I’m talking about culture and human behavior, of course, but I think it works analogously. If you want to learn the best practices for [activity], then look at people who have done it for a really long time. That means the thirty-year-veteran of a job, and it also means “tribe that has fished for this particular shark in this particular region for centuries.” Their explanation may sound strange, but you can’t argue with the results.

All of that is pretty much just James C. Scott and the rest of the crew. It makes a lot of sense that they would focus on things like agriculture, because there are extremely clear end-goals and pressures. If you fail, you die.

But, of course, humans do a whole lot more than subsistence farming. Our margins aren’t nearly that tight, because we’re actually really good at survival. Even “subsistence farmers” weren’t 100% desperate all the time – they had holidays and festivals and time to tell myths and stories with the group. This is where things get impossibly complex.

IV

Part of those “best practices” are about human relationships. We have enough time to do that, and most of our “threats” aren’t from predators. They’re from interaction with other people. Cultural evolution isn’t trying to understand farming habits, it’s trying to understand how far more complex social institutions arose. Pseudoerasmus has a very good, critical overview of this. He’s talking about institutions, and I’m talking about the far vaguer “culture and technology” (which institutions are a part of), but one thing is clear: human politics are also a process of selection. They grow and develop and change based on needs and circumstance.
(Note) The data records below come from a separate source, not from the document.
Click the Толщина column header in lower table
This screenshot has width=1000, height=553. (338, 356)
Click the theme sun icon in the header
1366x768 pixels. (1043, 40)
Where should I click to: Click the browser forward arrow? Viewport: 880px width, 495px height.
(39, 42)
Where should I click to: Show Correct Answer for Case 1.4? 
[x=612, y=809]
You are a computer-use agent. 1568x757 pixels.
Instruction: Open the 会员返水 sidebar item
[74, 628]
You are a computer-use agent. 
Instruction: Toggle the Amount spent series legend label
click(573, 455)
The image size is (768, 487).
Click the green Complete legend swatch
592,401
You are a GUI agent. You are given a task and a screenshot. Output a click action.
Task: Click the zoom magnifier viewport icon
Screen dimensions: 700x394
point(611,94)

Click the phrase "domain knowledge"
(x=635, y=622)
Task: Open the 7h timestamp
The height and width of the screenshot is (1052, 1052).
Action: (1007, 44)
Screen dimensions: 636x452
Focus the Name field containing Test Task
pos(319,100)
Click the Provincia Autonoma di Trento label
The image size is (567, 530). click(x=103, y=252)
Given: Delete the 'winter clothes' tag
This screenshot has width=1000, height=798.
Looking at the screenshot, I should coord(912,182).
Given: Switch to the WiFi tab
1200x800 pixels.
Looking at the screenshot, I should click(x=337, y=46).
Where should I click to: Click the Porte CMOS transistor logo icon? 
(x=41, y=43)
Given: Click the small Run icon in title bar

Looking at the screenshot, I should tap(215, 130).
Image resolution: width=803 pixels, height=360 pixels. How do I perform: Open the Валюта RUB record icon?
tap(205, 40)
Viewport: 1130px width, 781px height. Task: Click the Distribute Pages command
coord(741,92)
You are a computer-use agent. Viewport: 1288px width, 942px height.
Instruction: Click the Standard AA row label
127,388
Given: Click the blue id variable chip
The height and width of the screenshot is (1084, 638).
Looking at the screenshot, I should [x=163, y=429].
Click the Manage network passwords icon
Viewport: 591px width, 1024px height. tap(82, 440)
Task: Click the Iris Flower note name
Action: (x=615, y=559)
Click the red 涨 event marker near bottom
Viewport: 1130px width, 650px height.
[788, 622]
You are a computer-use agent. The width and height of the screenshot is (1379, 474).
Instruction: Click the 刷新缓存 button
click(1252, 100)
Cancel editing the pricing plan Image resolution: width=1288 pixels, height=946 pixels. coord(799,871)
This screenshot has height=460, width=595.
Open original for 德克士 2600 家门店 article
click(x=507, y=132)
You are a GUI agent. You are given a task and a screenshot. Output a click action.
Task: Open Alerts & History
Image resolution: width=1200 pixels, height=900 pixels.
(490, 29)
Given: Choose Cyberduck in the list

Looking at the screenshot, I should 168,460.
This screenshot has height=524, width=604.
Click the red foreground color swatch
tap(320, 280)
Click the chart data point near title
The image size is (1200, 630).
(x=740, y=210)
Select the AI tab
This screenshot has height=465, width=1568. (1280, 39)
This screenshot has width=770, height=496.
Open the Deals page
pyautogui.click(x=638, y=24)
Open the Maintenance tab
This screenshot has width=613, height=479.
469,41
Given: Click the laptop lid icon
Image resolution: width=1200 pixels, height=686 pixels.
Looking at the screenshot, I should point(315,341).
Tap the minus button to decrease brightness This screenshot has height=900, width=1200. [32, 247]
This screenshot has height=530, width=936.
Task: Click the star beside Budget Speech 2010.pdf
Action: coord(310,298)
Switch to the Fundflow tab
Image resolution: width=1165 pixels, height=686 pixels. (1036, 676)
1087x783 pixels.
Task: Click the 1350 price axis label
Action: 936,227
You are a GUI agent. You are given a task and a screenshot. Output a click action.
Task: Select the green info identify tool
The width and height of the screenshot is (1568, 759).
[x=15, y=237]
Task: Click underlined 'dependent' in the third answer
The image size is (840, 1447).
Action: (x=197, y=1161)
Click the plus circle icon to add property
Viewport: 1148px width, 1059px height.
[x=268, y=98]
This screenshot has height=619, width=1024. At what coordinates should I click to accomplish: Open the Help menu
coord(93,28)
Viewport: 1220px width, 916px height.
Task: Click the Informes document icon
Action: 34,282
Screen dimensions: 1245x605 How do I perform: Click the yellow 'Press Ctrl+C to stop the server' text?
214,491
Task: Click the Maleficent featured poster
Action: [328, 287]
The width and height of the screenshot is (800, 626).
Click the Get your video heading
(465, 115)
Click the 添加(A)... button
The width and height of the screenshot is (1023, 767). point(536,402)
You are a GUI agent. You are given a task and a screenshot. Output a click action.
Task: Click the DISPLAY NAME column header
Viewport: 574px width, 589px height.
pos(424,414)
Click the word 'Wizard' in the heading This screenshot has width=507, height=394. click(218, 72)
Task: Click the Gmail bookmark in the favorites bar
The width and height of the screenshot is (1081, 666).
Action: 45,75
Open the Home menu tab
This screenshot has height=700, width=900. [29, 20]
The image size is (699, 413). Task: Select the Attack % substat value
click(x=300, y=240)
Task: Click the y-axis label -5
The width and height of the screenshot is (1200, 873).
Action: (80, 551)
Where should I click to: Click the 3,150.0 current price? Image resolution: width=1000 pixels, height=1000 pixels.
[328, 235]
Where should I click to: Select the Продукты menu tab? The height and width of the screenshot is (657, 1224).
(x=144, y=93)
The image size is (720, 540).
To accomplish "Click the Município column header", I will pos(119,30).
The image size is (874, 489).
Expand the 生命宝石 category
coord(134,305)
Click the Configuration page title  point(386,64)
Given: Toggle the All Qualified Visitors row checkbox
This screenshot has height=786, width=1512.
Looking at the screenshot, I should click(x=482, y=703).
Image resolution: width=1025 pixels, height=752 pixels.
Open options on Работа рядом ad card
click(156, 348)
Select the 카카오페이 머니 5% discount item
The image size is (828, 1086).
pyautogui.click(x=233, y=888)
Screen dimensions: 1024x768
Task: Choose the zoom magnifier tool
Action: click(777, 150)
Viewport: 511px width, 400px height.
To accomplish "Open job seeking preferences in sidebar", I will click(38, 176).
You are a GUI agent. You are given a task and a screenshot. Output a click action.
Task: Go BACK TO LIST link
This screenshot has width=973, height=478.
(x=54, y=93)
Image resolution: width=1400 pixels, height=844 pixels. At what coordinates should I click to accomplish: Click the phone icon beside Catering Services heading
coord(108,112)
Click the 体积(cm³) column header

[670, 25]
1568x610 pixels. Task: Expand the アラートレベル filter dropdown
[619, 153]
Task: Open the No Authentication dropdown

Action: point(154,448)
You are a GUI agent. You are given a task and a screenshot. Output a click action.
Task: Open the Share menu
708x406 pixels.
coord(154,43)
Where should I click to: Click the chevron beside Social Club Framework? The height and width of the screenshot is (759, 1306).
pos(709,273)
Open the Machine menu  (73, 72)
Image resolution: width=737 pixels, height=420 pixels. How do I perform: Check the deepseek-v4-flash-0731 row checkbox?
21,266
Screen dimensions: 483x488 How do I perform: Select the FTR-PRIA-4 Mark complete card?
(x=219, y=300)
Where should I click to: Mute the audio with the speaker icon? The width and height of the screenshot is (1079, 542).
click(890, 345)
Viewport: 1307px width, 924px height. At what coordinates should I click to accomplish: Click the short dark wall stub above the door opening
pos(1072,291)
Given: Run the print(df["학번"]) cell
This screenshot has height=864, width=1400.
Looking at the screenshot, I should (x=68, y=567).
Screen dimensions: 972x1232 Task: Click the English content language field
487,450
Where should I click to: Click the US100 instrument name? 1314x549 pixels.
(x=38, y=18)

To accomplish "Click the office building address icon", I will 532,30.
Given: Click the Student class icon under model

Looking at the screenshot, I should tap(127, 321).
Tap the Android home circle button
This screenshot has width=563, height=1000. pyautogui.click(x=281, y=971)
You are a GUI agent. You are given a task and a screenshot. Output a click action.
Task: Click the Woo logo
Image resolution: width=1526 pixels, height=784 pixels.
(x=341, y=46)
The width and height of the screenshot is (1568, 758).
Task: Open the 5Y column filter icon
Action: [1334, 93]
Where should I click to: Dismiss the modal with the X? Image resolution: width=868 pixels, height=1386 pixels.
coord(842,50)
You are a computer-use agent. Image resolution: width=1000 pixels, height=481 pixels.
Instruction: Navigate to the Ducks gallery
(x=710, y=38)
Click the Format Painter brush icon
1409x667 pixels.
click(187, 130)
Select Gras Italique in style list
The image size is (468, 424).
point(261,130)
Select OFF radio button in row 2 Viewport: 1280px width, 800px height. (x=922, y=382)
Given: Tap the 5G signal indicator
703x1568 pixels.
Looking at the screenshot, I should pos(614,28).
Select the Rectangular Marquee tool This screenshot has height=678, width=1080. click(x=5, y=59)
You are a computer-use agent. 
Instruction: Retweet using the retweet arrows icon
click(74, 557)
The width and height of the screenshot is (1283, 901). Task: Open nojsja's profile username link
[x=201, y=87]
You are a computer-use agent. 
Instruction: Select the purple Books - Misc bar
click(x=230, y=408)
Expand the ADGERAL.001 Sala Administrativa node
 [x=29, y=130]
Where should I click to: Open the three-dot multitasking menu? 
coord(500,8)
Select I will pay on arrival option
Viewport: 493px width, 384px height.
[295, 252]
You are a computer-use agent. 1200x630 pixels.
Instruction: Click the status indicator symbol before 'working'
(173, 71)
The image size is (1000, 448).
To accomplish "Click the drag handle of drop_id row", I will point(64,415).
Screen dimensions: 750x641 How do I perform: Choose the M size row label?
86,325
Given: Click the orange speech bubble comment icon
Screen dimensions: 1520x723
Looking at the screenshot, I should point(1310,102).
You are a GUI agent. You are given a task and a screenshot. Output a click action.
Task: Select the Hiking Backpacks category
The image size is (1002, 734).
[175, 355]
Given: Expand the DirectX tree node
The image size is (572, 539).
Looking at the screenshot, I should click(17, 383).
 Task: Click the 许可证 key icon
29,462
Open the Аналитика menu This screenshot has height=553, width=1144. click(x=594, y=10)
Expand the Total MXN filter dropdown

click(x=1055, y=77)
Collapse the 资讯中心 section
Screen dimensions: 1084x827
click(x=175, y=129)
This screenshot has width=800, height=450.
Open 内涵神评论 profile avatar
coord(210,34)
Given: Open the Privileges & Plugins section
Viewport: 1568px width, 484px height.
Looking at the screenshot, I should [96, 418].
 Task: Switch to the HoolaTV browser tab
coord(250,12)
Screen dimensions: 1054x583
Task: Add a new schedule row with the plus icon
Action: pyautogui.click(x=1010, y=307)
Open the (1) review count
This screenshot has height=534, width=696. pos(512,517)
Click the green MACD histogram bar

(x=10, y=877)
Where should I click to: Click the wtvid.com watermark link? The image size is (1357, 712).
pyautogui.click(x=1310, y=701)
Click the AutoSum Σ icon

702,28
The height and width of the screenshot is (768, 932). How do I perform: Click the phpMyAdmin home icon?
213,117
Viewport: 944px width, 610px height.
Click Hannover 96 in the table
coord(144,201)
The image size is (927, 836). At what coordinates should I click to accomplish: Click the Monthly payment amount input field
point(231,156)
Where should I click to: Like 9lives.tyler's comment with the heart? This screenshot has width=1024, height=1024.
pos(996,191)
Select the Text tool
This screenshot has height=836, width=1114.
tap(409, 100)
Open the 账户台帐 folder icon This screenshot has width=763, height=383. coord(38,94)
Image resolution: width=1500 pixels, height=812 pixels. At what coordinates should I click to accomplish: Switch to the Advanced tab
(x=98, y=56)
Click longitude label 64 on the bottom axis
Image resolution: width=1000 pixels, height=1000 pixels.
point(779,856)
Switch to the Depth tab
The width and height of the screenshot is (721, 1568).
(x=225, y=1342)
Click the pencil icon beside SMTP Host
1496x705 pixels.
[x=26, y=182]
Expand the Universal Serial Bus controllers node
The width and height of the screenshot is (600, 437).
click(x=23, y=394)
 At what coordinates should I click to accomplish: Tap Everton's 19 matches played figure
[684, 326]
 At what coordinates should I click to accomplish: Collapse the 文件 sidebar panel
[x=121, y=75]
I actually think this gets even more complex, because people aren’t just selecting based on “what works” in the sense of ” one, specific end-goalthat we have to optimize for.” Survival is underlying a lot of it, and you have to optimize certain institutions towards “making people kill each other less,” but those requirements aren’t everything. We also choose things for more nebulous reasons: we like them, or believe in them, or desire them. In other words, culture under selection pressures that come from human psychology: happiness, dominance drives, self-actualization.

I think the easiest way to understand this is with the thrive/survive distinction, where “thrive” is “things we like and enjoy and want more of” and “survive” is closer to “whatever stops us from killing each other and also being killed by another political group.” But that’s a little bit too neat. For one: “thrive” looks very conscious, inasmuch as “things we like” certainly sounds like things we consciously enjoy. I don’t doubt that that’s part of it, but I do doubt that’s all of it. Thrive-over-time probably tends more toward “meaning” or “wholeness and stability” (positives for society) rather than “quick pleasure” (probably neutral in the long run). Again, just a generalization. Two: All of this is happening on many different levels: friend groups, group membership, local politics, national politics, etc. and it’s insanely hard to determine whether we choose those groups for thrive or survive. It’s certainly a mix of both, but the proportions are incredibly obscure.

We’re unsure whether a group keeps obeying some local tradition because it’s keeping some violent human nature in check, or because they simply enjoy doing it, or because it’s a fairy-tale that resulted from survivor bias, or because it’s actually connected to some far-deeper-aspect-of-human-nature that actually optimizes for “thrive” but not in any conscious way. I suspect that the final one is much more common than we assume. By way of example: I’m not positive, but everything I’ve read about marriage sounds like this. Arguing for marriage as a “conscious point towards thrive” is actually really hard without religion. Why not just have partners, or sleep with whoever you want? But divorce has almost unilaterally negative effects, and marriage appears to have extremely positive economic and psychological effects.

That’s the cultural conservative argument for why keeping tradition is so important, right? We often argue for changing parts of a culture based on “thrive”, and our arguments are normally “this will make me happy.” But not everything is based on thrive, and things that are might be hiding it. I’m absolutely in favor of “keep divorce legal,” so please don’t misunderstand me. But it’s a good example. Divorce is far more common now than it was pretty much ever, and its net effects may not tend towards “thrive,” even if all of my arguments in favor of it are based on “human choice and self-actualization and making people happy.” Changing small things in a culture can have these  gigantic, exaggerated effects that no one will be able to determine.

V

The following sounds obvious, but it’s quite hard to express in a simple, coherent way.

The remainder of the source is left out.